**Exercise brief**. Repeat the records below in their entirety, exactly.

Pixel coordinate grounding data:
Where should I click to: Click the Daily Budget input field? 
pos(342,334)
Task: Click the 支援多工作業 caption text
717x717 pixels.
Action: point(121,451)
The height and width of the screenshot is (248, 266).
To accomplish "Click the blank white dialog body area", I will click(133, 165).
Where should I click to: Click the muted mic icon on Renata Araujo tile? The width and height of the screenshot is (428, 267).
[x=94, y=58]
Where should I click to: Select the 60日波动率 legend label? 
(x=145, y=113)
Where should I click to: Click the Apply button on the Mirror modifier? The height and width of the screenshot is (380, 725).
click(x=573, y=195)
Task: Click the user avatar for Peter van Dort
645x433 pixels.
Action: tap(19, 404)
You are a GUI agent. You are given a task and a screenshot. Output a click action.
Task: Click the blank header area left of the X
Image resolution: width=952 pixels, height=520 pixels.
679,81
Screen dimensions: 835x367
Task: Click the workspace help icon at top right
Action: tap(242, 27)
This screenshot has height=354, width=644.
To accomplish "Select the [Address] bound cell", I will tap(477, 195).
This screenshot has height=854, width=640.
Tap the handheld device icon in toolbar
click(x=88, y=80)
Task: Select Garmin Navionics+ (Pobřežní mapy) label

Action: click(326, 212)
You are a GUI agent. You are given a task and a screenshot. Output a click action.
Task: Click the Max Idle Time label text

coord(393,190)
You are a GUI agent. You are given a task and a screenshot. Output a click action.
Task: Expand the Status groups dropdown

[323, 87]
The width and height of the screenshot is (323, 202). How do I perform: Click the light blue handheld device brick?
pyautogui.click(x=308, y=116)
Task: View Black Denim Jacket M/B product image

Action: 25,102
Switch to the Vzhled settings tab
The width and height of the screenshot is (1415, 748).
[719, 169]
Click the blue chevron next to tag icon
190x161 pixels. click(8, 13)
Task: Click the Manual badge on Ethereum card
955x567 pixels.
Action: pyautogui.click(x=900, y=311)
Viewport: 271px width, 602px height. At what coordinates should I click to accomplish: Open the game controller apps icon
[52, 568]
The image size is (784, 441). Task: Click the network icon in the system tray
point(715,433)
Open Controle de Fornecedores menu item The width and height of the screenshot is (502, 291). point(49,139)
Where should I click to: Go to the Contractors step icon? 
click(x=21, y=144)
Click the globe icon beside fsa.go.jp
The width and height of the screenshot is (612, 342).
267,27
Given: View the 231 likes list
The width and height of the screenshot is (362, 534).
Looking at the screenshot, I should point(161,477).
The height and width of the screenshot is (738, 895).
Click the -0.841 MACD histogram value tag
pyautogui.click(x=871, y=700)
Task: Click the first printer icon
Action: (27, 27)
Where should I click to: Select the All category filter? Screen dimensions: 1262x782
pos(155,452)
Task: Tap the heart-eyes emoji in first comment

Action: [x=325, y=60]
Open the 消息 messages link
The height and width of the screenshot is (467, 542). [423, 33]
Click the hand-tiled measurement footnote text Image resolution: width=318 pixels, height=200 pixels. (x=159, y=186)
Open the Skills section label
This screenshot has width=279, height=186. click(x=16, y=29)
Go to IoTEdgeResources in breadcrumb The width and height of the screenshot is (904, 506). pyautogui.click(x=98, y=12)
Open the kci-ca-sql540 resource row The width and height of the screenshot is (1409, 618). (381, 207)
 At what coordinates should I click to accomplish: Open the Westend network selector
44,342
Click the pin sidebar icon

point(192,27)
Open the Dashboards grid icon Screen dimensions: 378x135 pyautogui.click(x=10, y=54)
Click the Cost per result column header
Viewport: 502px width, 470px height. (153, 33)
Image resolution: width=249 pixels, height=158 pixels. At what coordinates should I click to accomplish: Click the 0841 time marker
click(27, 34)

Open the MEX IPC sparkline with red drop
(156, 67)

**Expected output**.
Where should I click to: Click the Daily Budget input field? 
pos(342,334)
Task: Click the 支援多工作業 caption text
717x717 pixels.
Action: point(121,451)
The height and width of the screenshot is (248, 266).
To accomplish "Click the blank white dialog body area", I will click(133, 165).
Where should I click to: Click the muted mic icon on Renata Araujo tile? The width and height of the screenshot is (428, 267).
[x=94, y=58]
Where should I click to: Select the 60日波动率 legend label? 
(x=145, y=113)
Where should I click to: Click the Apply button on the Mirror modifier? The height and width of the screenshot is (380, 725).
click(x=573, y=195)
Task: Click the user avatar for Peter van Dort
645x433 pixels.
Action: tap(19, 404)
You are a GUI agent. You are given a task and a screenshot. Output a click action.
Task: Click the blank header area left of the X
Image resolution: width=952 pixels, height=520 pixels.
679,81
Screen dimensions: 835x367
Task: Click the workspace help icon at top right
Action: tap(242, 27)
This screenshot has height=354, width=644.
To accomplish "Select the [Address] bound cell", I will tap(477, 195).
This screenshot has height=854, width=640.
Tap the handheld device icon in toolbar
click(x=88, y=80)
Task: Select Garmin Navionics+ (Pobřežní mapy) label

Action: click(326, 212)
You are a GUI agent. You are given a task and a screenshot. Output a click action.
Task: Click the Max Idle Time label text

coord(393,190)
You are a GUI agent. You are given a task and a screenshot. Output a click action.
Task: Expand the Status groups dropdown

[323, 87]
The width and height of the screenshot is (323, 202). How do I perform: Click the light blue handheld device brick?
pyautogui.click(x=308, y=116)
Task: View Black Denim Jacket M/B product image

Action: 25,102
Switch to the Vzhled settings tab
The width and height of the screenshot is (1415, 748).
[719, 169]
Click the blue chevron next to tag icon
190x161 pixels. click(8, 13)
Task: Click the Manual badge on Ethereum card
955x567 pixels.
Action: pyautogui.click(x=900, y=311)
Viewport: 271px width, 602px height. At what coordinates should I click to accomplish: Open the game controller apps icon
[52, 568]
The image size is (784, 441). Task: Click the network icon in the system tray
point(715,433)
Open Controle de Fornecedores menu item The width and height of the screenshot is (502, 291). point(49,139)
Where should I click to: Go to the Contractors step icon? 
click(x=21, y=144)
Click the globe icon beside fsa.go.jp
The width and height of the screenshot is (612, 342).
267,27
Given: View the 231 likes list
The width and height of the screenshot is (362, 534).
Looking at the screenshot, I should point(161,477).
The height and width of the screenshot is (738, 895).
Click the -0.841 MACD histogram value tag
pyautogui.click(x=871, y=700)
Task: Click the first printer icon
Action: (27, 27)
Where should I click to: Select the All category filter? Screen dimensions: 1262x782
pos(155,452)
Task: Tap the heart-eyes emoji in first comment

Action: [x=325, y=60]
Open the 消息 messages link
The height and width of the screenshot is (467, 542). [423, 33]
Click the hand-tiled measurement footnote text Image resolution: width=318 pixels, height=200 pixels. (x=159, y=186)
Open the Skills section label
This screenshot has width=279, height=186. click(x=16, y=29)
Go to IoTEdgeResources in breadcrumb The width and height of the screenshot is (904, 506). pyautogui.click(x=98, y=12)
Open the kci-ca-sql540 resource row The width and height of the screenshot is (1409, 618). (381, 207)
 At what coordinates should I click to accomplish: Open the Westend network selector
44,342
Click the pin sidebar icon

point(192,27)
Open the Dashboards grid icon Screen dimensions: 378x135 pyautogui.click(x=10, y=54)
Click the Cost per result column header
Viewport: 502px width, 470px height. (153, 33)
Image resolution: width=249 pixels, height=158 pixels. At what coordinates should I click to accomplish: Click the 0841 time marker
click(27, 34)

Open the MEX IPC sparkline with red drop
(156, 67)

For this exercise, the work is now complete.